Finita la Fiera è il tempo dell’analisi: che Salone è stato quello della 52ma edizione a Genova? Inutile negarlo, i fasti delle stagioni migliori sono ben lontani e, se quest’edizione non è stata completamente da dimenticare poco ci è mancato. Il peggio è stato evitato dal pubblico, la cui presenza numerica è stata appena sufficiente, ma questo non basta a rendere soddisfatti la maggior parte degli espositori.
Se un cantiere grosso come la Beneteau può dirsi moderatamente contento, grazie anche all’ottima posizione espositiva che avevano le loro barche, a essere scontenti sono in molti a partire dalle aziende degli accessori, relegate in una zona della Fiera assolutamente poco favorevole.

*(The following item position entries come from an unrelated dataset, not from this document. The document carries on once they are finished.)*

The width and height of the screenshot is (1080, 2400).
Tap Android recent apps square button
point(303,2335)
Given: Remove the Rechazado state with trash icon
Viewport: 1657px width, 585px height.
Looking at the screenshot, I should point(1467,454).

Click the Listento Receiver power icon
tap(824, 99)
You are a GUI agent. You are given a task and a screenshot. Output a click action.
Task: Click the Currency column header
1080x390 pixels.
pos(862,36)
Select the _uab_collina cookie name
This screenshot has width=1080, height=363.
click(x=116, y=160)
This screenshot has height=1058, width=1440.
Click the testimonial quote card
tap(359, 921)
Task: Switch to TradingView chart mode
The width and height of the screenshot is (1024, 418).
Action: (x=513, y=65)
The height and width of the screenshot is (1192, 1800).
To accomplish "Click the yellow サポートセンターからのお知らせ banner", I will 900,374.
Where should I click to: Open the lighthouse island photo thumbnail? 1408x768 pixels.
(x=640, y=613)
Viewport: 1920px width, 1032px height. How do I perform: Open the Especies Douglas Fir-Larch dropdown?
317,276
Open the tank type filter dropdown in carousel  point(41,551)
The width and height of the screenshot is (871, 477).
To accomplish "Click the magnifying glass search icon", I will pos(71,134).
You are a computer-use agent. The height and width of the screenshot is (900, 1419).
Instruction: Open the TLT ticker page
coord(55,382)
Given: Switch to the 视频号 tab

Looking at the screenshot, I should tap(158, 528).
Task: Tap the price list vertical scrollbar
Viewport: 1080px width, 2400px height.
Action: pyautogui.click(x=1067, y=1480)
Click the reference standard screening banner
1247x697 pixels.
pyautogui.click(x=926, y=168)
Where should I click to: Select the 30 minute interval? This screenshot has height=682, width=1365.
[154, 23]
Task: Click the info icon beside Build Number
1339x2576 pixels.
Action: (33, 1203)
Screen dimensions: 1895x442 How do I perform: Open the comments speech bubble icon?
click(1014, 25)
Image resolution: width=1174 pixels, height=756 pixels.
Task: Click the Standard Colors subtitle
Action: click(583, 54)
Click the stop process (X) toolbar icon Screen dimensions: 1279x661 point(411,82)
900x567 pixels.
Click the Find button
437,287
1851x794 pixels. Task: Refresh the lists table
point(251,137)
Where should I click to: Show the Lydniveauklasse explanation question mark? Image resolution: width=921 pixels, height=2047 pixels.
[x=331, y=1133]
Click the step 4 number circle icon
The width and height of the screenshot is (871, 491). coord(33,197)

Come ci hanno raccontato alcuni a mancare sono anche e soprattutto i servizi: un esempio? Al Salone di Amsterdam tutti gli stand sono dotati di connessioni wi-fi gratuite per gli espositori, mentre a Genova, e non siamo noi a dirlo ma gli operatori, qualsiasi richiesta viene fatta all’organizzazione necessita di esborsi economici.
Un segnale di questa situazione si notava nel numero basso di barche esposte: un cantiere come la Comar, che negli anni passati puntava molto sul Salone esponendo molte barche, quest’anno ha portato solo il Comet 26. Perchè? I posti in banchina e quelli degli stand costano troppo per il momento di crisi che stanno attraversando molte aziende. La Fiera non ha ascoltato la maggior parte delle richieste che i cantieri facevano sui prezzi e le poche barche sono anche il risultato di questa politica.
La Presidente di Fiera di Genova Sara Armella si è invece detta soddisfatta: “sono stati siglati accordi importanti con clienti stranieri”. E’ vero, i grandi compratori probabilmente ci sono sempre, ma il mercato delle big boat è mondiale e si colloca al di sopra delle contingenze economiche, quindi da questo punto di vista la Armella ha sicuramente ragione. Il problema è però un altro: il Salone serve come vetrina anche e soprattutto per quelle piccole e medie aziende, molte italiane, che con il Nautico in passato facevano buoni affari e sfruttavano la Fiera per darsi visibilità. L’organizzazione ha il dovere di preservare anche queste realtà: serve a poco avere grandi acquirenti stranieri se le piccole aziende scompaiono dal Salone.
L’auspicio è che, sin da adesso, organizzatori e operatori si siedano attorno a un tavolo per valutare con onestà e obbiettività i dati del Salone 2012 e capire quali siano gli interventi da fare per il 2013: un Salone con poche barche, con molti scontenti, e spesso con i viali vuoti, non vuole vederlo più nessuno.